After More Than Everything, I couldn’t work out where his career would go as it seems as masterful as the flicker genre would allow. Instead he took this idea that Tony Conrad developed through a pattern of elliptical mistakes in film print and re-contextualises these deliberate patterns as coincidences. This becomes the films major running theme, reducing human nature to a 12500 year long sequence of 0’s and 1’s moving at a speed to resemble a mouth talking in a monotone that pervades this film. This modulation resembles the dying human conscious performing funeral rites for it’s last iteration. A neural network stemming six generations has consumed the entirety of human knowledge and what remains is an elegy for the largest extinction of data in global history. 

This is conveyed through patterns. Randomised, but always with a tenant that’s humanly defined. Apparitions sneak through the “random” noise, images of the past bend time and space to exist in the future (Frankenstein appears most prominently, with the conclusion of the singularity resembling Edith Scob’s invisible tears in Eyes Without A Face) and a field of friscillating lights swallow the image whole, spitting out polygons of every colour on the electromagnetic spectrum. This is taking the Jungian framework of the collective unconsciousness to it’s extreme.The brain is a giant neural network and all that’s needed is the correct order of information to go in to produce something spectacular, the only error in this analysis is that none of the philosophers from the 20th century backwards were able to predict Wi-Fi. 

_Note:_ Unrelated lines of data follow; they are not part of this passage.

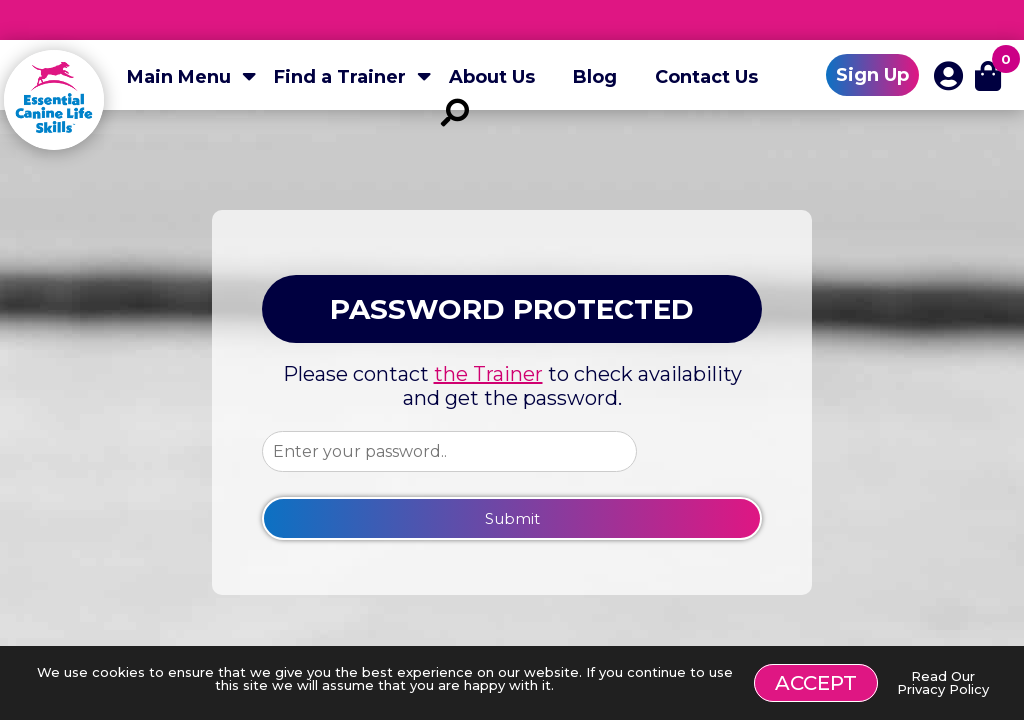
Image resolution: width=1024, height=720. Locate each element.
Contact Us (706, 77)
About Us (492, 77)
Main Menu (179, 77)
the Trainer (488, 374)
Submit (512, 518)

And this film is the conclusion of everything. Concerns of film becoming an obsolete medium are trivialised in just 28 minutes. Kohlberger has shined a light forward in ways I have never seen previously or since, and if it isn’t the most consistently breathtaking image sequence in all of cinema (An upper hand I will concede to Jose Antonio Sistiaga’s ...ere erera baleibu izik subua aruaren..., for being a work that spans the breadth of human thought over being a coda to it), it’s the most excited I’ve been for the medium of cinema in years. And my only regret, just like More Than Everything, is I have no idea how he’ll ever surpass it.